We begin with a westbound MARC Camden Line train arriving at the Dorsey station from Baltimore with Bombardier split-level cab car #8048 in the lead. This is the first westbound train of the afternoon as the Camden line runs a peak only service in both directions.


Located off Maryland Rt. 100, the large park and ride facility makes the Dorsey Station a popular stop for both DC and Baltimore commuters.


Here MARC Mp36PH-3C #25 pushes the short split-level consist towards Washington DC, knocking down the Clear signal indication at DORSEY interlocking. The full crossover was installed in the early 90's to allow MARC trains to duck and weave around slower CSX freight trains on the Capitol Sub.
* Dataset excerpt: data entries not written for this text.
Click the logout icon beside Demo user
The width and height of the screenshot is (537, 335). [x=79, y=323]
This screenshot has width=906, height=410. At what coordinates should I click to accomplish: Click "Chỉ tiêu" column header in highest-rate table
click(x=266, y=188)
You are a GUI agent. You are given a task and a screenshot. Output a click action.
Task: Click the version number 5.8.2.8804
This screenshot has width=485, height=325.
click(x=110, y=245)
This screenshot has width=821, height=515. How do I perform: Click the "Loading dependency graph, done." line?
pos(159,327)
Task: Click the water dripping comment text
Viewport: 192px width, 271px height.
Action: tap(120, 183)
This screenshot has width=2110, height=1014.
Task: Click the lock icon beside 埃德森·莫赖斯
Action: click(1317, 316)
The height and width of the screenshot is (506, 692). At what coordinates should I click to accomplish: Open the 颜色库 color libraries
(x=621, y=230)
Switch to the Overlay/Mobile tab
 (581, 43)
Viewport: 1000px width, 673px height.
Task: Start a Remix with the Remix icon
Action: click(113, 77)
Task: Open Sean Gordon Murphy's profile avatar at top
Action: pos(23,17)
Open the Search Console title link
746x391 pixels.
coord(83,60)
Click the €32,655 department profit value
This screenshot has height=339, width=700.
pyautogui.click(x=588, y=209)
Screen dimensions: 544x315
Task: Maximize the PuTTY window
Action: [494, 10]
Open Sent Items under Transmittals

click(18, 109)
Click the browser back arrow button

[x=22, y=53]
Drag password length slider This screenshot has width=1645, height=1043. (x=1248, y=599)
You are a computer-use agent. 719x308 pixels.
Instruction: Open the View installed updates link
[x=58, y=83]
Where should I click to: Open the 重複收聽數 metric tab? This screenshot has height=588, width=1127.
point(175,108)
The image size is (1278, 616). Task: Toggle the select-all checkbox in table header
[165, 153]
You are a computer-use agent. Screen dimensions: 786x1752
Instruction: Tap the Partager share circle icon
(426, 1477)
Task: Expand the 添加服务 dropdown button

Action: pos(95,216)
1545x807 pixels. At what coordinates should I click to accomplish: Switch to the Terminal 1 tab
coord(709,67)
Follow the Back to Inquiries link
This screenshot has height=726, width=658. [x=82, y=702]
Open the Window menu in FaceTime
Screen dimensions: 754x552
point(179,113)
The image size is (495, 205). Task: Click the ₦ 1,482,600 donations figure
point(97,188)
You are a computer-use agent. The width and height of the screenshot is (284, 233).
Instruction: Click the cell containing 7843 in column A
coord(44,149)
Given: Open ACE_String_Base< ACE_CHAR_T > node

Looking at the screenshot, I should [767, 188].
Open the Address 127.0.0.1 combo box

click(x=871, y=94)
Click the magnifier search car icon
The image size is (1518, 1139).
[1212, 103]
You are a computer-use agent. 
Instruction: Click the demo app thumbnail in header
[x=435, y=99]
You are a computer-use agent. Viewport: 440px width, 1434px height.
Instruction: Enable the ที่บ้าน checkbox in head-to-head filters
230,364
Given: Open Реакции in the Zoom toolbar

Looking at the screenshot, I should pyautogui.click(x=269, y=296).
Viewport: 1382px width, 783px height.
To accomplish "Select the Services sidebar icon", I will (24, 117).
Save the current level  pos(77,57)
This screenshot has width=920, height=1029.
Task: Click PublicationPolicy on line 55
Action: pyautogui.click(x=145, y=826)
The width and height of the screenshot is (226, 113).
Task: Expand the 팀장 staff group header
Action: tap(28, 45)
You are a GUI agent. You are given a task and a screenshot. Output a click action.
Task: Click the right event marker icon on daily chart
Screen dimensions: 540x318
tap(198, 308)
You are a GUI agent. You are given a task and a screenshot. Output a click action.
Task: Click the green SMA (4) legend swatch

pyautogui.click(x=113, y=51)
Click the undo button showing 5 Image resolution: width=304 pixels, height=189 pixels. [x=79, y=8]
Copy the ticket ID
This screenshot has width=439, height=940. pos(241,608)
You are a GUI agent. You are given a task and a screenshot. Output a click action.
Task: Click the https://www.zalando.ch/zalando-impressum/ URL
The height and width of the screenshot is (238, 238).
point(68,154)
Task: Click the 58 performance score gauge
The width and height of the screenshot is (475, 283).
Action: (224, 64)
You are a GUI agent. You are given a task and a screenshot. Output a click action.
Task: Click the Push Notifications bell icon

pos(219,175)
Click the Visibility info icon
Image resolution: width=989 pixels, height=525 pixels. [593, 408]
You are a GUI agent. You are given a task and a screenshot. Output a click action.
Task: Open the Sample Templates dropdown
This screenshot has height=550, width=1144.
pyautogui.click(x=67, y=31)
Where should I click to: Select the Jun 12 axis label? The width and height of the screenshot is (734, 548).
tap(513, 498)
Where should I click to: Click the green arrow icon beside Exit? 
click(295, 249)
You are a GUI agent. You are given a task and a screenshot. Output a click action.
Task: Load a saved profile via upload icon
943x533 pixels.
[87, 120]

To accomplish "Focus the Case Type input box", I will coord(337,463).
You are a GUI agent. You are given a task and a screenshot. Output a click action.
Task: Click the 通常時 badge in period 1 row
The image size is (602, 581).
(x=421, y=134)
A few minutes later the "new" Dorsey Short Turn pulls into the track #2 platform from Washington, DC. A year or two ago, MARC was able to stretch its budget to include an extra early PM round trip originating in Washington, DC. To make everything work with their limited number of trainsets the round trip would have to turn at Dorsey, instead of running all the way to Baltimore. This isn't a huge deal as very few Camden Line riders continue beyond Dorsey. Today MARC MP36PH-3C #15 has the honors of leading the eastbound train.


This train consisted entirely of single level K-Cars with MARC #7762 leading the movement back west.


A little less than a month before the final performance on May 17th, the RBBX Blue Unit pulled into Baltimore for a week long engagement. The train was stabled at the typically vacant Mt. Claire Yard, which is located on the original B&O alignment that leads to the present site of the B&O museum and the Mt. Claire shoppes. The long string of heritage passenger cars was divided between two tracks. Performers traveling by road also had space in the yard to park their RVs.


At some point a shuttle bus arrived to ferry the performers to the Royal Farms arena in Downtown Baltimore. Before PETA threw a fit, the elephants and other equipment would parade down surface streets to reach the area from the rail-head.


I'm sure a website somewhere has a detailed history about all the RRBX cars, but I couldn't find it and it ultimately doesn't do you much good to hear me rattle through a list of dates and builders. The passenger cars served as dormitories for most of the performers and stage crew for the RRBX production. Previously all the animals would also ride the train, however the large cats were moved into trucks and, as I said, the elephants were retired.